5. A hybrid cooled dual rotor radial flux in-wheel motor as claimed in claim 4, wherein: rectangular ventilation grooves are formed in the inner/outer rotor back iron along the inner/outer rotor contact surface, and a circulating cooling air path generated by the centrifugal cooling fan firstly passes through the inner/outer air gaps and then passes through the rectangular ventilation grooves formed in the inner/outer rotor back iron to form a circulating cooling air path; the circulating cooling air path is fully contacted with the permanent magnet, the stator core, the inner/outer rotor back iron and the rotor support, and the internal structure of the hub motor is effectively cooled.

6. A hybrid cooled dual rotor radial flux in-wheel motor as claimed in claim 3, wherein: rectangular groove water channels are formed in the driving end cover and the non-driving end cover along the circumferential direction, a water inlet and a water outlet are formed in the non-driving end cover, a water inlet channel and a water outlet channel are formed in the casing along the circumferential direction, cooling water is introduced into the casing through the water inlet of the non-driving end cover, the cooling water firstly flows through the circumferential rectangular groove-shaped non-driving end water cooling channel of the non-driving end cover, then flows through the casing water inlet channel to the driving end cover, and finally flows out to the water outlet of the non-driving end cover through the casing water outlet channel after completely passing through the circumferential rectangular groove-shaped driving end water cooling channel of the driving end cover, so that a circulating cooling waterway of the driving end cover and the non-driving end cover is formed.

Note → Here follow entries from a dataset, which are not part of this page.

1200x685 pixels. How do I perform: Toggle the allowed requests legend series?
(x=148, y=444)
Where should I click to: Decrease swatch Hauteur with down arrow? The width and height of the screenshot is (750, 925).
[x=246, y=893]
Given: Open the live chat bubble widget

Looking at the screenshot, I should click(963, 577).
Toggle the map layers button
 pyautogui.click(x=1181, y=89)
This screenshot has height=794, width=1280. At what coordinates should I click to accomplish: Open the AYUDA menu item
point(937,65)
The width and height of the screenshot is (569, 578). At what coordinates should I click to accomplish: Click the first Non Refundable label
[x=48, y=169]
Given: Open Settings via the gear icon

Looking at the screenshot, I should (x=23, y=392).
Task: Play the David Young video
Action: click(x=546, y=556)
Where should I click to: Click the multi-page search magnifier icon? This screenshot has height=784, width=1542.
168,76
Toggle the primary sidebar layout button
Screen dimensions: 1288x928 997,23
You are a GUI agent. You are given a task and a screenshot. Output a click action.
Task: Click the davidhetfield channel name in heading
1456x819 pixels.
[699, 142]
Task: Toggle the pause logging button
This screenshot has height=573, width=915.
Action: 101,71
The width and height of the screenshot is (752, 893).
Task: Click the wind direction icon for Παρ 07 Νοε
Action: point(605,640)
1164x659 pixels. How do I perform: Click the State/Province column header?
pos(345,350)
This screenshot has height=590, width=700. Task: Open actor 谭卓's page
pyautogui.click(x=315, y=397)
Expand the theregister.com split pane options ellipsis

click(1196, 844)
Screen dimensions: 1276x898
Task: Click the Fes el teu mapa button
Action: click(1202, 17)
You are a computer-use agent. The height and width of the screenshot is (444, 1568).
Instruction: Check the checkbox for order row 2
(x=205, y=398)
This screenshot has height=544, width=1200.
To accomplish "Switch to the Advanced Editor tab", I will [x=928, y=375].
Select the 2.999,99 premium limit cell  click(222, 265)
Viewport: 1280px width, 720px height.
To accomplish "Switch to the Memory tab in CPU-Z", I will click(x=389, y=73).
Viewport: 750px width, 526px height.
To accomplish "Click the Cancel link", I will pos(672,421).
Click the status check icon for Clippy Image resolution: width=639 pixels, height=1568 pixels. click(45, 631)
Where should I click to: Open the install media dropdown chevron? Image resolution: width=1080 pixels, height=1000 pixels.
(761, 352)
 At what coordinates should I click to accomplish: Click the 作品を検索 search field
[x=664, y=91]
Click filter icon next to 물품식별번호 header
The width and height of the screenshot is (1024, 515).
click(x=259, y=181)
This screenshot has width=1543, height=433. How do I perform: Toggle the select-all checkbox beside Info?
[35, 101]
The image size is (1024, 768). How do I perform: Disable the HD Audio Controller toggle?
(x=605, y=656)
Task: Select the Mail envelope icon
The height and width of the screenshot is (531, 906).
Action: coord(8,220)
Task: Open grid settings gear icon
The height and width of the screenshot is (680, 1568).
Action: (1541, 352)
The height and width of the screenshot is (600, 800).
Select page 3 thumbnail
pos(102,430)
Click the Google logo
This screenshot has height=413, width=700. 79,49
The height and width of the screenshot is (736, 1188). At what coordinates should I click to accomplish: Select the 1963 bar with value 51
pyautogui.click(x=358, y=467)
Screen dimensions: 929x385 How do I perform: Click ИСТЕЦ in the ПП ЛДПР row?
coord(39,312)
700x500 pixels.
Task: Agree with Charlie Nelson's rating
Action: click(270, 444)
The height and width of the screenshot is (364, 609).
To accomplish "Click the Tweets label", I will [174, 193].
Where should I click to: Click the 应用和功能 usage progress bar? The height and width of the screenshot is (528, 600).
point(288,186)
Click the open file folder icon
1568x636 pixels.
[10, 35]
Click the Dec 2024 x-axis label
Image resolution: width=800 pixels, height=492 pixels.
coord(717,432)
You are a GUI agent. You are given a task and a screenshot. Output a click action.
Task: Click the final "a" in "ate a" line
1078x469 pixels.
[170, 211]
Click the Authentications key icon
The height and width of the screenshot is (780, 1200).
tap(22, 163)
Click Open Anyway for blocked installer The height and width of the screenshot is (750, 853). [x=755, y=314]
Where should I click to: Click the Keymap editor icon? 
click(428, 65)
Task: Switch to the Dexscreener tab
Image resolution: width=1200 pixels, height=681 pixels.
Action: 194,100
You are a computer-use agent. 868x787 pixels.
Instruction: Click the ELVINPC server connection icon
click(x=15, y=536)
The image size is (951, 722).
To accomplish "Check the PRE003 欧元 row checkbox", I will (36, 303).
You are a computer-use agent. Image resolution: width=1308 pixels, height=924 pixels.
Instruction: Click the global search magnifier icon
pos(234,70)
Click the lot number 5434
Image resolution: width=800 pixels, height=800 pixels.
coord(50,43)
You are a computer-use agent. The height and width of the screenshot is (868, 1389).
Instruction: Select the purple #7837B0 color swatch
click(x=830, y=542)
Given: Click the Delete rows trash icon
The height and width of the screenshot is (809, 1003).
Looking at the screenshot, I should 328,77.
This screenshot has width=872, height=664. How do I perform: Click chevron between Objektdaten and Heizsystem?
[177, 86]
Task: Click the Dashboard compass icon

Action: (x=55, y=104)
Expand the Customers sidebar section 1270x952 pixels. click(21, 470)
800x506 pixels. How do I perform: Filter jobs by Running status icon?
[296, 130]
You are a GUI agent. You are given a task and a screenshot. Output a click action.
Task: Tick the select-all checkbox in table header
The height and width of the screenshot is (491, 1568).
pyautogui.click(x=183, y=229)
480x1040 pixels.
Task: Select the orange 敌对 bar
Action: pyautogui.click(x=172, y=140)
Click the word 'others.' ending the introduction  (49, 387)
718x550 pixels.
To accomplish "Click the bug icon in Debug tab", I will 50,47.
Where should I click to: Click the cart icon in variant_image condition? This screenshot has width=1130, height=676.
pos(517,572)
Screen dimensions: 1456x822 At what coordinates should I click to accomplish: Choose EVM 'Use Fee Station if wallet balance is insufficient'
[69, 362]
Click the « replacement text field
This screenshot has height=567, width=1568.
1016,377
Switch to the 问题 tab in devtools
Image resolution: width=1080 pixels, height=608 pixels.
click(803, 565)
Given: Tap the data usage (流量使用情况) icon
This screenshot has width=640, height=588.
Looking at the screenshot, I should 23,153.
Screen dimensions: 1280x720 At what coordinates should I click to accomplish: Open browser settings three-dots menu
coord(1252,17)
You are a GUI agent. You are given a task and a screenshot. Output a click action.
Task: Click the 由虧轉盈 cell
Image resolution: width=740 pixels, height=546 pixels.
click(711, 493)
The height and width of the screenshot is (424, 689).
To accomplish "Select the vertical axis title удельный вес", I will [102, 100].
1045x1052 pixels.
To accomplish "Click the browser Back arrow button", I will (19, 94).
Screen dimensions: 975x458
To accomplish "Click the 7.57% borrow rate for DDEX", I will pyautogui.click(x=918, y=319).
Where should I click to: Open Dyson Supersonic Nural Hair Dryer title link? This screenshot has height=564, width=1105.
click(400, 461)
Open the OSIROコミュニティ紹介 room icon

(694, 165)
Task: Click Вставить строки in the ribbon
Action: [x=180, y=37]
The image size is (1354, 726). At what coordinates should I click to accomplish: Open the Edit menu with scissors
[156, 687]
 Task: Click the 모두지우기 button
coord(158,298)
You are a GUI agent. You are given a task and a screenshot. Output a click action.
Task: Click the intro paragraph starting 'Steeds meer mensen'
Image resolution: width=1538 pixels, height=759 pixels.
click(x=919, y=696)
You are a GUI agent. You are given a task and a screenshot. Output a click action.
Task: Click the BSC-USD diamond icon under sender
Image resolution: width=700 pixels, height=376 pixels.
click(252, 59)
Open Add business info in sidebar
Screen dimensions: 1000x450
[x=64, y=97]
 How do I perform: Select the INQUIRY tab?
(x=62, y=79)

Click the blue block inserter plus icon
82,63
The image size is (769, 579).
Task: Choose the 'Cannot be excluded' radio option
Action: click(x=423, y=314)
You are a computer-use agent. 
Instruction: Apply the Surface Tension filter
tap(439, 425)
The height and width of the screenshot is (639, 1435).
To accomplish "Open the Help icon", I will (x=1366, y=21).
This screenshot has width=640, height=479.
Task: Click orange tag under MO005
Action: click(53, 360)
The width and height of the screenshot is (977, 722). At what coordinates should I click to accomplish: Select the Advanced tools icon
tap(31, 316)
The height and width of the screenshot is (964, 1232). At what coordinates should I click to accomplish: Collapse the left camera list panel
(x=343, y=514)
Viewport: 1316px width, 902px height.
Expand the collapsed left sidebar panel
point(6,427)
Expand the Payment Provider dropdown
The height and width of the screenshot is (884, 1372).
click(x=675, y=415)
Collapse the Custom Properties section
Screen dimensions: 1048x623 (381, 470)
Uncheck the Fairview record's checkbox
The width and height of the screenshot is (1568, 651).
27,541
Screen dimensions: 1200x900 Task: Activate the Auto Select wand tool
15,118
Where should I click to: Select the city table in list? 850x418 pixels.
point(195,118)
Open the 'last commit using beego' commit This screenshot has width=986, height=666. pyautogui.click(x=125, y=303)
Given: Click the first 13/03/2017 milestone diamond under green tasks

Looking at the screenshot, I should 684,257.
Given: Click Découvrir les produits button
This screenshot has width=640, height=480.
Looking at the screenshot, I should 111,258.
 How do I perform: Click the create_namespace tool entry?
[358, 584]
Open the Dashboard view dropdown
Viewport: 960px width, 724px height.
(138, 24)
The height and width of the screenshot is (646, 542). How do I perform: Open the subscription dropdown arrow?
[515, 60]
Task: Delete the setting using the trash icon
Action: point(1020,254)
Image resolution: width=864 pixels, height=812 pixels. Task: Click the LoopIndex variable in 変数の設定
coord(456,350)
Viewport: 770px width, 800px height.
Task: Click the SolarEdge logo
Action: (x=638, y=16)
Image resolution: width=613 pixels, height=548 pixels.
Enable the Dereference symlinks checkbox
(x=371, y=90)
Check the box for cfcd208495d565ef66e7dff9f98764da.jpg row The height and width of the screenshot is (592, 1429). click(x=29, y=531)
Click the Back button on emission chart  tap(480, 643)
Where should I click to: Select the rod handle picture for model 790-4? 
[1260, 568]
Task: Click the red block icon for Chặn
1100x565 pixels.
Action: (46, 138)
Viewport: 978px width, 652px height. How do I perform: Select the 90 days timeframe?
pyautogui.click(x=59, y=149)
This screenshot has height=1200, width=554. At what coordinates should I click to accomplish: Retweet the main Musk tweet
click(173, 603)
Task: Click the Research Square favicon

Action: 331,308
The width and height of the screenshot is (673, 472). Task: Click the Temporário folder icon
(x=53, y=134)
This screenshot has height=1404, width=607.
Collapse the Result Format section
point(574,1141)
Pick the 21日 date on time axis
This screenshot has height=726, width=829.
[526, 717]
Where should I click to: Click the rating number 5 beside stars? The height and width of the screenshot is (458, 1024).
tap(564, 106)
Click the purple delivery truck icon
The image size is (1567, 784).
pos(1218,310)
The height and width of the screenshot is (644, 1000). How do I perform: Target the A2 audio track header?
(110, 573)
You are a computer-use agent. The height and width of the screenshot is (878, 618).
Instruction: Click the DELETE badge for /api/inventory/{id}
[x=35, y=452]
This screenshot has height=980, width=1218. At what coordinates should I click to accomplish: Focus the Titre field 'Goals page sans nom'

7. A hybrid cooled dual rotor radial flux in-wheel motor as claimed in claim 4, wherein: the circulating cooling air path is in contact with the driving end cover and the non-driving end cover, and is fully in heat exchange with the driving end cover and the non-driving end cover, so that the liquid cooling heat dissipation efficiency is accelerated while internal air circulation is realized.